Jeremiah 30 (NASB)
18 “Thus says the Lord, ‘Behold, I will restore the fortunes of the tents of Jacob and have compassion on his dwelling places; and the city will be rebuilt on its ruin, and the palace will stand on its rightful place.
19 ‘From them will proceed thanksgiving and the voice of those who celebrate; and I will multiply them and they will not be diminished; I will also honor them and they will not be insignificant.
20 ‘Their children also will be as formerly, and their congregation shall be established before Me; and I will punish all their oppressors.
21 ‘Their leader shall be one of them, and their ruler shall come forth from their midst; and I will bring him near and he shall approach Me; for who would dare to risk his life to approach Me?’ declares the Lord.
22 ‘You shall be My people, and I will be your God.’”

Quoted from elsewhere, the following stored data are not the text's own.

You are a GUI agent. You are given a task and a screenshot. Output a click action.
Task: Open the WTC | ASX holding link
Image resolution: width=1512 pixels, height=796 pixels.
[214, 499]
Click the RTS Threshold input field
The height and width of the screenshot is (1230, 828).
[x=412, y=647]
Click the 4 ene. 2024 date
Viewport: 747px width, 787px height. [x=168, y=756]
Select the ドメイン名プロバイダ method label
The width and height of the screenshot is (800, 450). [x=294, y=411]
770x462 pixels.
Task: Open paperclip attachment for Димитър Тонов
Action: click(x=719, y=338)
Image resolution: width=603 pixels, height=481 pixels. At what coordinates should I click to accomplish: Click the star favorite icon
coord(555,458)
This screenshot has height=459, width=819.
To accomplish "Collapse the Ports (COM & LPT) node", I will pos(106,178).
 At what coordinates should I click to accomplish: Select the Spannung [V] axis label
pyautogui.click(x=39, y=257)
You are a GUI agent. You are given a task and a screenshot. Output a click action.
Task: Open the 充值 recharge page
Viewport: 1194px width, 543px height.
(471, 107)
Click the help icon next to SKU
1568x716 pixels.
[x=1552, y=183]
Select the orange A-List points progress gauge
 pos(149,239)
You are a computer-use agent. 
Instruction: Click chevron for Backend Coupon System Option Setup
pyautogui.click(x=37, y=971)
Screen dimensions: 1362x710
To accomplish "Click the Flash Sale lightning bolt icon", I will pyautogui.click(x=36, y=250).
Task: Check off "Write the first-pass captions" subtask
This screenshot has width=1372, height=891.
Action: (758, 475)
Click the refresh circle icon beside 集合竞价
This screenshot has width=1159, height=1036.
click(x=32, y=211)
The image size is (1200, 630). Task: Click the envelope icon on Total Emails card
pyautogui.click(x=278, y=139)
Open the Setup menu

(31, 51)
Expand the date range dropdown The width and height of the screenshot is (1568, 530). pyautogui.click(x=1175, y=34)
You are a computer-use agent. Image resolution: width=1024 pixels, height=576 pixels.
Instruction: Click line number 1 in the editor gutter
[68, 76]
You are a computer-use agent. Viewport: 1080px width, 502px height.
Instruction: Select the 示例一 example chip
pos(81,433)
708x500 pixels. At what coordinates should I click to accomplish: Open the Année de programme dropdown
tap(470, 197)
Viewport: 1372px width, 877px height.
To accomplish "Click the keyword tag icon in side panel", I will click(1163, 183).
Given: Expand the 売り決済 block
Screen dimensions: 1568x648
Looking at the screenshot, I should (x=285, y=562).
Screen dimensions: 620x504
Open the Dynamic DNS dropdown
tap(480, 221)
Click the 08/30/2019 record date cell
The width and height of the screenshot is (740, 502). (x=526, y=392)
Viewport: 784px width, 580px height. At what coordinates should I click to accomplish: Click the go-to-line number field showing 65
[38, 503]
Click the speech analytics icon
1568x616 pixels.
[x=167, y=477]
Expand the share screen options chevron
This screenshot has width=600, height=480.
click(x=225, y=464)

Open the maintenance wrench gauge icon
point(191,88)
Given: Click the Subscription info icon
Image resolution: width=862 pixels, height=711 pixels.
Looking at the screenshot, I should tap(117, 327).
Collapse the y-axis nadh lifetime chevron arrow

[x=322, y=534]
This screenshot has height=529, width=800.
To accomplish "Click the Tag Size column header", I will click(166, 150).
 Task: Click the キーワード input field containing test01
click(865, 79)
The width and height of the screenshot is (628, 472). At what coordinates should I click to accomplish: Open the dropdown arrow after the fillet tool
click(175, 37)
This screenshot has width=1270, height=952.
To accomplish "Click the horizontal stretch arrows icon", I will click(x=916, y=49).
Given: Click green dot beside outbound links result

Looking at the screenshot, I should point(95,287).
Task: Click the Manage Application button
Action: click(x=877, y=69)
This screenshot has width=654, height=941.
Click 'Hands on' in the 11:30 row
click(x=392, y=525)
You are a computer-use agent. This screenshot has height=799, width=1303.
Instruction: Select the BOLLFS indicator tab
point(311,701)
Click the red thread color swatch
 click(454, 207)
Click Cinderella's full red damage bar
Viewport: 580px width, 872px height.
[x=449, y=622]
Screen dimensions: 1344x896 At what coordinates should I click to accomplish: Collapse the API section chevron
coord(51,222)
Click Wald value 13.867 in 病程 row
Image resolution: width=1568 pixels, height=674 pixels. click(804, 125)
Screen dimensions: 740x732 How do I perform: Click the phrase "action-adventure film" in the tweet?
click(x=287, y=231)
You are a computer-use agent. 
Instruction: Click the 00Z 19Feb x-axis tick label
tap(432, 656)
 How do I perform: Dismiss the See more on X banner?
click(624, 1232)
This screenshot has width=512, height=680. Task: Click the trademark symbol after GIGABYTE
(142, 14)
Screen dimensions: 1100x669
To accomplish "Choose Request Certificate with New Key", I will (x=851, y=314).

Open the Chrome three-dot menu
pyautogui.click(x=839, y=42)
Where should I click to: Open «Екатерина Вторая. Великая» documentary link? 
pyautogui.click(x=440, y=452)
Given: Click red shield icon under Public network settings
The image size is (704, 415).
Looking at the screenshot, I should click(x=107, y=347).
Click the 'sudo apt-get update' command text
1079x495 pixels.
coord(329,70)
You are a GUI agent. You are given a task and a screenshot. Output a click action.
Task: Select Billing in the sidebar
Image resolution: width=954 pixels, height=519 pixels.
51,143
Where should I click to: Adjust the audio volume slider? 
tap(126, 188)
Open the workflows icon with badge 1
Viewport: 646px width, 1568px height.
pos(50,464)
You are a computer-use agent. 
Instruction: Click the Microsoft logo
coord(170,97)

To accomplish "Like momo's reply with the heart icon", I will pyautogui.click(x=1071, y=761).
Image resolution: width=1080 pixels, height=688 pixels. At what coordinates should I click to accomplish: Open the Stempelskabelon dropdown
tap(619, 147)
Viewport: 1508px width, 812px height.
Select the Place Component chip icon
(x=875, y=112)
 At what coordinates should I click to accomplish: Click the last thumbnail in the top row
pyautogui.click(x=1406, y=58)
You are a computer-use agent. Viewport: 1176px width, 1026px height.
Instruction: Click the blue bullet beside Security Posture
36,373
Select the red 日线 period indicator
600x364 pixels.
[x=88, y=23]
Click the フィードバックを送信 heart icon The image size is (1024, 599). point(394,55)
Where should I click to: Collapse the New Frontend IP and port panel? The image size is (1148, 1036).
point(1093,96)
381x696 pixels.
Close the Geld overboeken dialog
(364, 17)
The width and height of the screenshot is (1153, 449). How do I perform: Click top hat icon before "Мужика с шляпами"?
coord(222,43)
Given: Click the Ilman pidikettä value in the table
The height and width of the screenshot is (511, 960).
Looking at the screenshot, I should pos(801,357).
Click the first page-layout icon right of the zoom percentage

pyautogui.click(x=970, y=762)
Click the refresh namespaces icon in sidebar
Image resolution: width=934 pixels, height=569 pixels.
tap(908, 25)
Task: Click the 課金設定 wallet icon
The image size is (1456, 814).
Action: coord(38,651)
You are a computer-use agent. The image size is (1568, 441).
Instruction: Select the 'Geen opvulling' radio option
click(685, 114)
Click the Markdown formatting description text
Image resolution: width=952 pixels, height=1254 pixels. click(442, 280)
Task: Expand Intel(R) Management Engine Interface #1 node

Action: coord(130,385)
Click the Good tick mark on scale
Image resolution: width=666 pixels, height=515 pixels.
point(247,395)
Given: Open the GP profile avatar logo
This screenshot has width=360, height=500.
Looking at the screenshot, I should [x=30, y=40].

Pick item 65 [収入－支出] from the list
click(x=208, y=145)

Chapter 30 of Jeremiah begins the first proclamation of good news to Yahweh's people in exile. Chapters 1-29 present a tour of Yahweh's faithfulness to Israel wherein he repeatedly confirms his hatred for Israel's repeated rebellion. Israel wants to live and think idolatrously like all the other nations, so Yahweh is going to pluck them up from their own land and plant them in the midst of the Gentiles. Only in chapter 30 do we begin the first lengthy exposition of good news. Yahweh would indeed punish Israel like all the other rebellious nations, as promised, but yet again he would spare Israel for his name's sake, and establish his covenant with them again.
The language of chapter 30 is filled with Exodus imagery, but especially in verses 18-22, which begin with Yahweh's calling of Jacob, the son of Abraham who would later be called "Israel," and would lead Israel into Egypt. Egypt, of course, is where Yahweh delivered Israel from captivity in the beginning of their formation as a nation. This call of Yahweh in 30:18 recapitulates Yahweh's call to Jacob, before Israel was formed as a royal priesthood at Sinai, eventually developing into a kingdom-city with a royal palace and Yahweh enthroned in their midst. In verses 18 and 19, Yahweh says he is coming again to restore those fortunes of Jacob, to start a new beginning, just as he did with Jacob's descendants all the way up to David and his descendants. From them will come another great thanksgiving and celebration like the time in which it's city and palace was first established.
Verses 20-22 are also reminiscent of the Exodus, which describes the blessings and curses pronounced upon Israel in Deuteronomy just prior to parting the Jordan, thereby completing the Exodus which began in Egypt and waited for 40 years in the wilderness. This time the restoration is from Babylonian captivity, and will follow all the curses of Yahweh's Law which sentenced them there in the first place (Deut. 28:15-68). Once that exodus begins, tremendous covenant blessings will accompany Israel as promised in the Law (Deut 28:1-14). Instead of decreasing in number, Israel will be as the sand of the seashore, multiplying greatly in number. The Lord will honor them in the sight of all nations, and that honor will be significantly great. Yahweh will establish them again, and drive out all their oppressors from the land, like he did when they first entered Canaan. Yahweh will even bring all rulers into account who live in their midst, and will cause them to draw near to Him. This Israel will be reformed, like the first formation out of Egypt. Israel would again be Yahweh's people, and again have Yahweh as their God (Ex. 6:7; Lev. 26:12; Jer. 7:23; 11:4; 30:22).
Time after time Yahweh proved his loyal love toward Israel. Over and over Yahweh proved himself to be merciful and gracious, slow to anger, abounding in tremendously gracious love toward Jacob. But the days were coming, according to Jeremiah's next prophecy (in chapter 31), that Yahweh would establish a new covenant with the house of Israel, a covenant unlike the one he made with Israel during the first Exodus. With this new covenant he would write his Law upon their hearts and not on tablets of stone. No longer would each Israelite teach his neighbor through the old covenant administration of sacrifice, temple, and priesthood. All of Israel and their surrounding neighbors would know Yahweh intimately, in a powerful sweeping way which had never been accomplished before. Yahweh would forgive their iniquity once for all, and remember their sin no more, through the sacrifice of his Son. Then finally, once for all time, under that new covenant in his blood, it could be said of Israel that Yahweh is their God, and they are his people (Jer. 31:33).